These disorders, including narcolepsy type 1 and 2 (NT1 and NT2), idiopathic hypersomnia (IH), and Kleine-Levin syndrome, go beyond just being sleepy. The most commonly encountered disorder in this group, however, is insufficient sleep syndrome. The symptoms of these disorders invade all aspects of life and can completely hijack any feeling of control of your own life and contribute to significant disability, deeply affecting function, focus, and any enjoyment of daily life. Understanding your lived experience, or at least being able to characterize what you’re going through, is the first step toward finding relief. In this section, we’ll walk you through what these conditions are, how they’re diagnosed, and most importantly, how they can be managed. We want to be a part of your journey to living life awake, alert, and in control of your day— Trust us! We make a great co-pilot!

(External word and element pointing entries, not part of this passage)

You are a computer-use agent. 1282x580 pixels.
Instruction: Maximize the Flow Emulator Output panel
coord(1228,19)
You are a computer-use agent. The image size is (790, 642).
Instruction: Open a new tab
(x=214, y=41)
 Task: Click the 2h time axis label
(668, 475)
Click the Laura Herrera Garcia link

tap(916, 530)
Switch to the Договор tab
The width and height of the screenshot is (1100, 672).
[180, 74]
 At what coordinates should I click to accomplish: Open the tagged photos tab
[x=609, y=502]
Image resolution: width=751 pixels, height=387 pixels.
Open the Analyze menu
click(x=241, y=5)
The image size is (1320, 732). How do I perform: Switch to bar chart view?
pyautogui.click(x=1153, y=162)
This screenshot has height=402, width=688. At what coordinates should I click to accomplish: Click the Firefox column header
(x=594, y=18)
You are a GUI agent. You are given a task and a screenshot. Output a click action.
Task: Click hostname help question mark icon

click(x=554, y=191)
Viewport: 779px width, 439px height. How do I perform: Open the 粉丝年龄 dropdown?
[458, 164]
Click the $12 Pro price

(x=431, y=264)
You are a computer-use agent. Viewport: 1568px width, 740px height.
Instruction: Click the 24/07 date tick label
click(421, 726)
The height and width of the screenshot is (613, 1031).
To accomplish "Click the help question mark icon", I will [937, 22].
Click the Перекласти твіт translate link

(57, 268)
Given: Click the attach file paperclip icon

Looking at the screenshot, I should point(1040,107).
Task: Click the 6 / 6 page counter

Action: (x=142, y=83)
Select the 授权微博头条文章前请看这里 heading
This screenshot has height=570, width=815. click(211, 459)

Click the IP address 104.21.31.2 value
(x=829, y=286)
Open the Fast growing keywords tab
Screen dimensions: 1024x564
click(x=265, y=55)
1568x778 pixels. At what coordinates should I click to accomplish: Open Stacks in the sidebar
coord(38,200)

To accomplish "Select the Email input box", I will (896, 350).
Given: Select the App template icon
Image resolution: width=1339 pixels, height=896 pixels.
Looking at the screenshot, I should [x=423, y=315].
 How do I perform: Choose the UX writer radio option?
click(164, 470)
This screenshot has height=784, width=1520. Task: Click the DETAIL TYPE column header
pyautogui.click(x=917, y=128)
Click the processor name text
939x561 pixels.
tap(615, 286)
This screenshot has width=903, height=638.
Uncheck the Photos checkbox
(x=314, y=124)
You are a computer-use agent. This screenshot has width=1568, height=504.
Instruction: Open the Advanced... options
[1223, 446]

CDoH are, in other words, “sleepy disorders,” meaning the primary issue is excessive daytime sleepiness (EDS). The American Academy of Sleep Medicine (AASM) defines EDS as “the inability to stay awake and alert during the major waking episodes of the day, resulting in periods of irrepressible need for sleep or unintended lapses into drowsiness or sleep.”¹ Sleep specialists typically diagnose CDoH using overnight polysomnography and the Multiple Sleep Latency Test (MSLT). However, there are times when clinical history alone, actigraphy, or even sometimes cerebrospinal fluid (CSF) is used to make the diagnosis. However, a critical point to know as a person who may be “living sleepy” is that your ability to clearly define your lived experience and to advocate for yourself may be even more critical than some other sleep or circadian disorders because these conditions are more prone to being missed, dismissed, or misdiagnosed. Therefore, our goal is the same as yours: the right diagnosis, right now, to get you on the right path forward!

Insufficient Sleep

Insufficient sleep is the most common sleep problem globally, affecting millions upon millions of people.² There are many reasons you may not be getting the appropriate number of hours of sleep for your age: you are hustling to achieve your goals trying to get ahead; you’re acting as a caregiver prioritizing the needs of others over your own; or maybe you just really enjoy playing video games with your friends after a long day of school or family responsibilities. Whatever the situation, a diagnosis of insufficient sleep is based upon identifying when and for how long a person sleeps and whether they feel better if allowed to sleep longer. 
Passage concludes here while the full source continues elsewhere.